Pour ouvrir la présente édition des Chorégies d’Orange, Raymond Duffaut nous propose un standard du répertoire lyrique, certes, mais dans une vision inattendue qui frappe par son originalité et sa pertinence.
La scénographie d’Emmanuelle Favre et les costumes de Katia Duflot nous mettent sous les cieux de la Commune, au début des années 1870. Jouant sur la transparence de gigantesques fenêtres et de non moins imposantes portes à claire-voie, Nadine Duffaut, metteur en scène, découpe le vaste espace scénique du théâtre en différents lieux d’actions simultanées et concomitantes donnant à cette Bohème une vision quasi cinématographique plus qu’intéressante. Mais la réflexion ne s’arrête pas là. Nadine Duffaut s’empare littéralement de Rodolfo et en fait le héros douloureux d’un rite initiatique, celui du passage à l’âge adulte. Le final de l’opéra est, sur le sujet, sans appel.
Vittorio Grigolo (Rodolfo) et
Inva Mula (Mimi)
© Bruno Abadie – Cyril Reveret
Sur les dernières et funèbres notes de la partition, alors que le fauteuil sur lequel Mimi a rendu son dernier souffle s’enfonce lentement dans le sol, les comparses des heures joyeuses (Musette, Marcel, Schaunard et Colline) disparaissent de la scène dans un fondu au noir impressionnant. Rodolfo lance ses déchirants cris de douleur seul face au public. En un éclair, sa jeunesse vient de rejoindre son passé. Une analyse au scalpel qui rapproche les personnages de l’opéra de ceux du roman de Murger, gommant le côté « fleur bleue » du livret de Giacosa et Illica pour une approche infiniment plus réaliste, Mimi devenant de facto la victime sacrificielle du rituel évoqué ci-dessus. A la tête du Philharmonique de Radio France, Myung Whun Chung adopte une vision « chambriste » de cette partition avec des tempi parfois très lents (1er acte notamment) et une mise en valeur savante des interventions solistes ou concertantes de ses musiciens.

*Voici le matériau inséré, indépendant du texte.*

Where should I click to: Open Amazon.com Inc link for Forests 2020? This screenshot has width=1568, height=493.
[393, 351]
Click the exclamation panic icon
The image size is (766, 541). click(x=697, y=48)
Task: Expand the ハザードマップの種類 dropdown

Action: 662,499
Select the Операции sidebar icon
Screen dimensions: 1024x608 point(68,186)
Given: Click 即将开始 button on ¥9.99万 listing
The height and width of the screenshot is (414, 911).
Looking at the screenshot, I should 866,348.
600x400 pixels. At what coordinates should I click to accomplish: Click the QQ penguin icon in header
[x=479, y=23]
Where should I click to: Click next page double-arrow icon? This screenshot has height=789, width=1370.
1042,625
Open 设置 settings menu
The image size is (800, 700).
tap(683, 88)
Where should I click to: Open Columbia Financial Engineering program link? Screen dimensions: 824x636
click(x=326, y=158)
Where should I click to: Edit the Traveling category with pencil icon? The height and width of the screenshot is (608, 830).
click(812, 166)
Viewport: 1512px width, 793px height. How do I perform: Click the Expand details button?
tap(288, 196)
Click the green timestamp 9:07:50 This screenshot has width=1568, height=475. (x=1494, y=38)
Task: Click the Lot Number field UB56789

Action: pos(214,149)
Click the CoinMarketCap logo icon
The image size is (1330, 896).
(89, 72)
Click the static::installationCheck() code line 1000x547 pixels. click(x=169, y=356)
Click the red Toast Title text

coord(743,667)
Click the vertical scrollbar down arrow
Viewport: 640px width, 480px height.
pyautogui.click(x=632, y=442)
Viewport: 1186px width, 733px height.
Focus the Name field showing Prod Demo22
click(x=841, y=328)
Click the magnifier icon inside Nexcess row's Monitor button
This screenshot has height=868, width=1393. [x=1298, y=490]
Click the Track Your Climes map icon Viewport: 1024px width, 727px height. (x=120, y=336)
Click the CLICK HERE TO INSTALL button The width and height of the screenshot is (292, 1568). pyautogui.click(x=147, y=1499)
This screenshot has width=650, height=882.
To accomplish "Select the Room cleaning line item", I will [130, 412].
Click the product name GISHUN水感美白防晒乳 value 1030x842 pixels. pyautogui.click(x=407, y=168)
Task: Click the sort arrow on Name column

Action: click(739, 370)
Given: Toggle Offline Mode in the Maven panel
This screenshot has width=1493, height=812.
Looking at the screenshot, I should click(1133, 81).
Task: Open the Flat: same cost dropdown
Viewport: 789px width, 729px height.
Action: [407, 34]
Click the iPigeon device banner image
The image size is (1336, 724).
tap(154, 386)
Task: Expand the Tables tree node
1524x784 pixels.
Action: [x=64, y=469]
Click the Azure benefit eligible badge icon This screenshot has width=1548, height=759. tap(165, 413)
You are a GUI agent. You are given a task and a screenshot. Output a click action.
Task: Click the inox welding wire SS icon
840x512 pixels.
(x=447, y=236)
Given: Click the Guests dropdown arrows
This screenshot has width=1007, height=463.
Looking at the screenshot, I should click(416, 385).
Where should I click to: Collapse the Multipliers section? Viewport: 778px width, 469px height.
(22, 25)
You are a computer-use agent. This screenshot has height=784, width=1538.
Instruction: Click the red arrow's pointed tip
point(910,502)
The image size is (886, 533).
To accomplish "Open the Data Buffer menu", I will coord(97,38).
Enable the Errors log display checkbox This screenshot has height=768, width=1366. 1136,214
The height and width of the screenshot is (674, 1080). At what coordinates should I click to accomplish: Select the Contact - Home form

Alors, oui, pourra-t-on lui reprocher un manque de chair et de couleurs, mais certes pas de cohérence par rapport à l’intelligence de cette production.
Un Rodolfo de rêve
Très clairement, et malgré le haut niveau de ce casting, le ténor italien Vittorio Grigolo domine le plateau. Pour au moins deux raisons. Tout d’abord un organe de feu, un ténor d’une pureté incroyable doté d’une tierce aigüe d’une précision sans faille. Ajoutons à cela un phrasé exceptionnel d’ampleur et une projection largement suffisante pour les lieux (un test imparable). Cela étant, et même si la voix, à l’évidence, est parfaite d’homogénéité, il est étonnant que cet artiste décide, à l’occasion, de ne pas appuyer telle ou telle note, surtout dans le bas medium. Ce n’est pas la première fois qu’il se montre coupable d’un tel relâchement vocal. Et c’est dommage malgré tout. D’autant plus dommage que le comédien est fantastique d’engagement. Il est ici ce poète vivant dans l’insouciance du jour le jour jusqu’au bout des ongles. Quel charisme ! Quelle aura ! Dire qu’il surjoue là-dessus dans les saluts finals tient de l’euphémisme. Mais cela est une autre histoire qu’à l’évidence le public adore. Alors…
Difficile d’exister à côté d’un tel tourbillon. Inva Mula chante cependant à la perfection une Mimi d’une musicalité suprême et les compagnons de bohème sont dans l’ensemble d’une bonne tenue (Marcello/Ludovic Tézier, Schaunard/Lionel Peintre, Musetta/Nicola Beller-Carbone). Parmi eux, un timbre magnifique d’harmoniques, d’un beau velours crépusculaire, se détache, celui de la basse italienne Marco Spotti. L’émission est d’une parfaite rondeur et la musicalité, du moins celle que l’on peut juger à l’aune du rôle de Colline, porteuse de belles promesses. Après Marseille en 2001 pour Aïda et les rarissimes Lombardi alla prima crociata, cette Bohème signe son retour dans l’Hexagone lyrique. Nous le retrouverons sous peu dans un rôle autrement exposé, celui de Timur dans Turandot, en ce même lieu, rôle qu’il a tenu sur les plus grandes scènes italiennes, Scala incluse bien sûr.